Le ministre délégué ajoute un autre exemple qui lui semble éloquent: le partage par le secrétariat général du gouvernement des projets de lois avant leur adoption pour qu’ils fassent l’objet de réflexion et de discussion. "Au sein du gouvernement, avant même que nous discutions de la commission de lutte contre la corruption, un débat s’était déjà déclenché à propos de ses membres", rappelle-t-il.

Le projet de loi sur l’accès à l’information institutionnalisera donc "ces pratiques admises" et instaurera un cadre pour leur gestion. Pour le ministre délégué, le débat suscité par la publication de la liste des enseignants absents, qui a attisé la colère des syndicats, montre à quel point le droit d’accès à l’information est sensible. "Les parents d’élèves ont-ils le droit de savoir? Il s’agit bien d’une information publique. Le débat est salutaire!", soutient Mohammed Benabdelkader, avant de préciser que l’accès à l’information représente "une culture" dont le chemin sera long. "C’est pour cela que nous organisons des rencontres de réflexions, que nous y impliquons des ONG. Nous sommes en pleine dynamique pour construire ce chantier", dit-il.

Peut mieux faire

Et dans cette "dynamique", les experts de la question ont leur mot à dire. Conviés à cette rencontre, ils ont décortiqué le projet de loi et fait part de leurs propositions. Said Essoulami, directeur du Centre pour la liberté des médias en Afrique du Nord et Moyen-Orient, a mis l’accent sur des ambiguïtés qui pourraient prêter à confusion dans ce projet de loi. "Il faut préciser les objectifs et les raisons de cette loi dans un préambule avant de décliner ses chapitres et ses articles", recommande-t-il.
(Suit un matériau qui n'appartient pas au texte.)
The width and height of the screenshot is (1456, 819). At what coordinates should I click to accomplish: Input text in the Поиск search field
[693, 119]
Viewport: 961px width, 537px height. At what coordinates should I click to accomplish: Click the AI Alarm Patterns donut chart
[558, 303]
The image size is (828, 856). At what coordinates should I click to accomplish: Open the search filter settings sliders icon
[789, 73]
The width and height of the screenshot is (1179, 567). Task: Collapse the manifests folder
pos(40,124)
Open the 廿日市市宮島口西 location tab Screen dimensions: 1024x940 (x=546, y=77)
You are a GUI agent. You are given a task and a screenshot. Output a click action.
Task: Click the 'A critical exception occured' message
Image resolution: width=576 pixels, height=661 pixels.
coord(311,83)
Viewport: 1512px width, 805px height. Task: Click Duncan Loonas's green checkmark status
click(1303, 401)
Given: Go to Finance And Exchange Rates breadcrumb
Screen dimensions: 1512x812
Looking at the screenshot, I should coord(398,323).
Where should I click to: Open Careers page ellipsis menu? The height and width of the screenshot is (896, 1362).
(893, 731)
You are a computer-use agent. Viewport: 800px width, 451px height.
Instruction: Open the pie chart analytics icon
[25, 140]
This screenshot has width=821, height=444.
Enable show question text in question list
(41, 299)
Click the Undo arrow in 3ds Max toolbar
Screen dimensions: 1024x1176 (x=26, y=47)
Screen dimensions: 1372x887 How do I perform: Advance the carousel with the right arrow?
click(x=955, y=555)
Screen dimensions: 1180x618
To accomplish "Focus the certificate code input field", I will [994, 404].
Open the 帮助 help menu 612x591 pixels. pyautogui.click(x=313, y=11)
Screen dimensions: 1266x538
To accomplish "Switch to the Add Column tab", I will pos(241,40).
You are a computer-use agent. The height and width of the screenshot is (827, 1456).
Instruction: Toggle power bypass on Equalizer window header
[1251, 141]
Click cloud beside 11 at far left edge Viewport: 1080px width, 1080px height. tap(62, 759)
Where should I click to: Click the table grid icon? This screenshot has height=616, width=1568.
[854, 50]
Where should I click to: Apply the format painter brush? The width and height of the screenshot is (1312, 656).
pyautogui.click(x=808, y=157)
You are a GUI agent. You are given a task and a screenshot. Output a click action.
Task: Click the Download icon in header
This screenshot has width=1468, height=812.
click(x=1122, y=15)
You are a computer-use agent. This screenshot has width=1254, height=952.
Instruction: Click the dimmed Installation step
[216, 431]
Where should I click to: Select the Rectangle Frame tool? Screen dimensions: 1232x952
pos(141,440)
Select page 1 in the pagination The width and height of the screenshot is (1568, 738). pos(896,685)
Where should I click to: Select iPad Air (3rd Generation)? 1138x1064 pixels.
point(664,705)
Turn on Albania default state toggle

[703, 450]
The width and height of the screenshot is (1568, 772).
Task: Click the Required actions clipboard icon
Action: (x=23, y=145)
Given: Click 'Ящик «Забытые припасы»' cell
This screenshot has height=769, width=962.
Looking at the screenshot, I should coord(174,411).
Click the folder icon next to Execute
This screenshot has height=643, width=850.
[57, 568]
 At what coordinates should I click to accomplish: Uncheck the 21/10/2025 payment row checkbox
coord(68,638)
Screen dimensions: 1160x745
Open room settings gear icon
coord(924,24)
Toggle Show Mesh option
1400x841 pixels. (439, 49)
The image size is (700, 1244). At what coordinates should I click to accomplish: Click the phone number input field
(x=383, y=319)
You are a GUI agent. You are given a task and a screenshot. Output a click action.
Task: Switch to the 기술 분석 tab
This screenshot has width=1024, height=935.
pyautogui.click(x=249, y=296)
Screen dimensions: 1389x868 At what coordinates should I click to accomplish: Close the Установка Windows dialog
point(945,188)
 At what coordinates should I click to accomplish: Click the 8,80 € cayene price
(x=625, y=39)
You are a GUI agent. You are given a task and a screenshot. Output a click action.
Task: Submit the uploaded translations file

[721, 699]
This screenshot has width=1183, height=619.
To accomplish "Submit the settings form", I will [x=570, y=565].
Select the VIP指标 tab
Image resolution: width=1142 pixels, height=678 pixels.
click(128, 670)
Pour Said Essoulami, l’accès à l’information doit spécifier le type d’information et définir rigoureusement les exceptions notamment en ce qui concerne les documents archivés. "Il faut faire un brassage des lois et règles qui pourraient représenter une limite et ne pas en faire une justification de refus à l'accès à l'information", prévient-il. Et d'estimer que le Maroc, appelé par le roi à changer son modèle de développement, doit accorder à la société civile une place plus importante.

Rebondissant sur le principe de la confiance citoyen/administration, l’expert a tenu à préciser que l’accès à l’information doit impliquer le droit du citoyen de "connaitre le sort des subventions" qu’octroi l’État et/ou qu’il reçoit.

Said Soulami relève aussi une "imprécision" dans le projet de loi pouvant faire obstacle à l’accès à l’information lorsque le demandeur est étranger. "Certes, l’accès est permis aux Marocains et aux Résidents étrangers à l’article 4. Mais à l’article 14, on exige du demandeur une carte d’identité nationale et on ne signale pas de carte séjour pour l’étranger", constate-t-il.

Alors que le gouvernement cherche à intégrer le "Partenariat pour un gouvernement ouvert" ("PGO"), Said Essoulami remarque qu’il "a réduit les informations qui étaient disponibles avant". Il estime, par ailleurs, que le fait de ne pas publier une déclaration de patrimoine pour les hauts fonctionnaires, entre autres, ne peut que compromettre la confiance recherchée.